Kindred Nursing Centers Accused of Taking Taxpayer Dollars Just Before Closing Their Doors

As part of a program to increase pay for the lowest-paid workers within long term care facilities and nursing homes, the state of Massachusetts earmarked $35.5 million in 2016 to help compensate these employees.  The Boston Globe reported earlier this year that much of the pay actually went to boosting the salaries of high-level executives within nursing homes. Although the claim is being disputed by nursing homes throughout the state, MA Representative Nick Collins is pointing a spotlight on Kindred Nursing Centers, who took the payout and then announced shortly after that they would be closing 5 facilities and laying off 600 more employees in their facilities in Boston, Canton, Dedham, and Needham, MA. Kindred has denied the allegations and has vowed to work with officials on an investigation.

Kindred Selling Off Facilities to Humana and Private Equity Firms
Kindred Nursing Centers is a chain of rehabilitation and nursing centers based out of Louisville, KY. There are currently 13 Kindred-owned companies in the state of Illinois, including 2 hospice centers in Arlington Heights and Oak Brook, 5 Kindred at Home companies, and 6 Kindred Hospitals which function as extended care facilities that promise to provide hospital-level care.

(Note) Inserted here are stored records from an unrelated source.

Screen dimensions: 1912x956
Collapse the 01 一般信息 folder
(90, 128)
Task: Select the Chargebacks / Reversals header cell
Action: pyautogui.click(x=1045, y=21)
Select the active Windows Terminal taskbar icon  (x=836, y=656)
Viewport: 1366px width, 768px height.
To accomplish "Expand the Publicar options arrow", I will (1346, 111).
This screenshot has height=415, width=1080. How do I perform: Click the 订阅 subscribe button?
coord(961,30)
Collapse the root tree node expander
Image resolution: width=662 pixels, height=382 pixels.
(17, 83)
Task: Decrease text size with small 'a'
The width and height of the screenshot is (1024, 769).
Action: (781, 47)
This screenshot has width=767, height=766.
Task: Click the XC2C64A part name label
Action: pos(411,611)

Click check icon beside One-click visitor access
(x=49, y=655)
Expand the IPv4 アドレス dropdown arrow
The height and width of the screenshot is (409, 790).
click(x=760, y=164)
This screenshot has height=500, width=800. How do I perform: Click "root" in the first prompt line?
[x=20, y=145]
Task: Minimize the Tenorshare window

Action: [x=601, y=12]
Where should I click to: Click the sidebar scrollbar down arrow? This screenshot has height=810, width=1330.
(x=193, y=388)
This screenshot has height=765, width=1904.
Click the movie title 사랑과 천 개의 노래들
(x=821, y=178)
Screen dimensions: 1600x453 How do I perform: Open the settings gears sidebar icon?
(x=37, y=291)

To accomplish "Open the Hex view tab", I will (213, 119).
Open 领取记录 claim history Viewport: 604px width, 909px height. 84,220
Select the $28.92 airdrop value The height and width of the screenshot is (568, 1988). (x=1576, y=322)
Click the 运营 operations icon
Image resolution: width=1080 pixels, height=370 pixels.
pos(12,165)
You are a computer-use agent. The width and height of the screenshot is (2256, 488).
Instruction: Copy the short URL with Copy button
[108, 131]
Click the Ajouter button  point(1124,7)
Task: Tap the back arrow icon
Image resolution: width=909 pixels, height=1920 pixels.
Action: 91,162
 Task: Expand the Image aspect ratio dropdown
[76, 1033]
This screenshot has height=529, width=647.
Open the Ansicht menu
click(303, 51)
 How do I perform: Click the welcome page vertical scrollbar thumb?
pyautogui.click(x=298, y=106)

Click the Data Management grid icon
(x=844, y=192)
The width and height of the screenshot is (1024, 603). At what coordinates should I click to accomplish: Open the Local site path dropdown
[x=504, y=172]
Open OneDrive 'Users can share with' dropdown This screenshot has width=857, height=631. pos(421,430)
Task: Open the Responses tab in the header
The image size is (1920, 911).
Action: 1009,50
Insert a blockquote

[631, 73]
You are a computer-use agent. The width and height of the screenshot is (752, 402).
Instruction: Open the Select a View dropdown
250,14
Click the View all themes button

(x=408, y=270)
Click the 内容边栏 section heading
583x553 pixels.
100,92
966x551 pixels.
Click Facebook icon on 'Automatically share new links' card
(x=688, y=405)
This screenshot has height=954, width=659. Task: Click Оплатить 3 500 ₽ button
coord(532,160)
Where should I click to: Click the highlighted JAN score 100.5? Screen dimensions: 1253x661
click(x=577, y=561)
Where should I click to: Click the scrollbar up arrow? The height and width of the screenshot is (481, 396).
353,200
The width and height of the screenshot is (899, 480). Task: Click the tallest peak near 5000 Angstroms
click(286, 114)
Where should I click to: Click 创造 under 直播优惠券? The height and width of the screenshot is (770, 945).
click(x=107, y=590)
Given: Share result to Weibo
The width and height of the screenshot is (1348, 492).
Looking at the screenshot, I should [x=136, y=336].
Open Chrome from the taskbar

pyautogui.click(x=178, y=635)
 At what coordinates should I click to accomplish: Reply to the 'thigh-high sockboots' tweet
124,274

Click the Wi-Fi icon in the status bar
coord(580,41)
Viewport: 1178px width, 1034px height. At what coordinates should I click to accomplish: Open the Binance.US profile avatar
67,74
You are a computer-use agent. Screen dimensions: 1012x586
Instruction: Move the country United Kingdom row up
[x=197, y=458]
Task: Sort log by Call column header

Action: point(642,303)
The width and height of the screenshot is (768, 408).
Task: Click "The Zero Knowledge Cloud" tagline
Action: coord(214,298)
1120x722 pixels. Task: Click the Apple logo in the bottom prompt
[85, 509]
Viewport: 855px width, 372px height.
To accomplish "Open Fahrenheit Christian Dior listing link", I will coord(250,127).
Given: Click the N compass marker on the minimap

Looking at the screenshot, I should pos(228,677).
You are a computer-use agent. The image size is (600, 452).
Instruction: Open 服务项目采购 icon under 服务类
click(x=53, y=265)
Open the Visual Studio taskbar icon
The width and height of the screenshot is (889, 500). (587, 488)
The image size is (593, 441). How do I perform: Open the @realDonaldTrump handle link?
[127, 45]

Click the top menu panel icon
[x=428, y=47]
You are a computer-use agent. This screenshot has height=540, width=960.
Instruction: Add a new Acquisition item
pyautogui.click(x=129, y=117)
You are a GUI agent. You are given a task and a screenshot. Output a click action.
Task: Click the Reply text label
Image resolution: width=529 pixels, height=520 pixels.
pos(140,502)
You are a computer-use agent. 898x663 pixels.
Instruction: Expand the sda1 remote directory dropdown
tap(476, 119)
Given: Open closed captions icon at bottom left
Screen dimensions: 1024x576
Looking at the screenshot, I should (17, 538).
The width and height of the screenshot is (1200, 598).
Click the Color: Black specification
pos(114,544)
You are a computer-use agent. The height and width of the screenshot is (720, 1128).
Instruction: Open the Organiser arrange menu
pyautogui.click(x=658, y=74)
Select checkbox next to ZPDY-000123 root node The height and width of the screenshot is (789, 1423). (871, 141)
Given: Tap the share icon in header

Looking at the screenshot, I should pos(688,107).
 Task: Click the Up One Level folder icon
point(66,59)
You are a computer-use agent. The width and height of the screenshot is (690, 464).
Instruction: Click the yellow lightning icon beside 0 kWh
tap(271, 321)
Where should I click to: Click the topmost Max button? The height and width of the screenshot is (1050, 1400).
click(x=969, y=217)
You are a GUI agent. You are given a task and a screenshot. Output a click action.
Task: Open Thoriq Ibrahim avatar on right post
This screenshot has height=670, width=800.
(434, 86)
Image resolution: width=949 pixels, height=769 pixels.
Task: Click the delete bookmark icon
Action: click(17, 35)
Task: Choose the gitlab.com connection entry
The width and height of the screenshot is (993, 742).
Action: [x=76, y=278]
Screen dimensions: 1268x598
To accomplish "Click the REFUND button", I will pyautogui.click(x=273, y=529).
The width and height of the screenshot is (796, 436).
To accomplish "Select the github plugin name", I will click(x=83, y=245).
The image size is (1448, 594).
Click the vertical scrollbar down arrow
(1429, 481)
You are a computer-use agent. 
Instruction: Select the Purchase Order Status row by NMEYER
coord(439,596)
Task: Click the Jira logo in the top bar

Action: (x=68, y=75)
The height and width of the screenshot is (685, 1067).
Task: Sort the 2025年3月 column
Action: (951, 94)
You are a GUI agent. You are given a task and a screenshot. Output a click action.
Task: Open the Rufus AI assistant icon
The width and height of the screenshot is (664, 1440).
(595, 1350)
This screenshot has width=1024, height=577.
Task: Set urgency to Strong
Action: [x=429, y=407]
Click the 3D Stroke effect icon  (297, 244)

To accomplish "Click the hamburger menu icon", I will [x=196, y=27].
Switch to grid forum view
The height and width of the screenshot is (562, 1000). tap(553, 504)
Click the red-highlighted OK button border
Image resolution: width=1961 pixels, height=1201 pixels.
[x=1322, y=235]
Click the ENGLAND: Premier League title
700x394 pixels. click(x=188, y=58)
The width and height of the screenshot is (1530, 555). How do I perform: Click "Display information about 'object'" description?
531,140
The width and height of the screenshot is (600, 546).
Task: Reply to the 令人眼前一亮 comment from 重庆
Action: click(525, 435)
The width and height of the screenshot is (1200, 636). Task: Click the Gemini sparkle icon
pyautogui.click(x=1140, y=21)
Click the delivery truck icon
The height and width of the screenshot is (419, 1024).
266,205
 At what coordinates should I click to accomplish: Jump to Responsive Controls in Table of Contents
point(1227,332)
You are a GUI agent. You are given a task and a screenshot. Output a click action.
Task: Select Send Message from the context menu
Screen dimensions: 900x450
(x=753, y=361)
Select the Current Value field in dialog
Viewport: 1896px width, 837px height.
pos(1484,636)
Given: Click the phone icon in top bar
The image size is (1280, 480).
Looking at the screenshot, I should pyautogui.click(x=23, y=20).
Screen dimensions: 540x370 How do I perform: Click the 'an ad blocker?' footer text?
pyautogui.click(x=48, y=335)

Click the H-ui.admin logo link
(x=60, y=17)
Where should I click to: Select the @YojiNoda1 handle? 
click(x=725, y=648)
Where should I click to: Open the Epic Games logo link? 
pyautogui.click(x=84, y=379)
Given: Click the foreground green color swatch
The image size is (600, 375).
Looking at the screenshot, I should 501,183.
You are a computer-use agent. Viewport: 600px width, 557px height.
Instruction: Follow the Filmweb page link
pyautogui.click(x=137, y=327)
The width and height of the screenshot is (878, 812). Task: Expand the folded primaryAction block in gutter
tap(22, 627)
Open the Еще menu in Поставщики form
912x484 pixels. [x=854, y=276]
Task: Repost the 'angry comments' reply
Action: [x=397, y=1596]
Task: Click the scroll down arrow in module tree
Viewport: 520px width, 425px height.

In December, Kindred announced that it would be selling off all of its facilities to 2 private equity firms and Humana, the insurance company, for $4.1 billion. According to Modern Healthcare, Humana, TPG Capital and Welsh, Carson, Anderson & Stowe will split Kindred into two companies. TPG Capital and Welsh, Carson, Anderson & Stowe will assume ownership of long-term care hospitals and inpatient rehab facilities. Together, both private equity firms and Humana will work together as one company to operate Kindred’s home health, hospice, and community care facilities. Modern Healthcare describes Kindred as “the nation’s largest operator of post-acute facilities in home and hospice care, rehabilitation services and long-term acute care.” The company’s revenue in 2016 was reported to be just over $7 billion. While closures in other states have not been announced, industry analysts believe that Humana’s acquisition of Kindred will help them lower the costs associated with hospital care by approving patients to be sent for extended care at one of their newly-acquired long-term care facilities.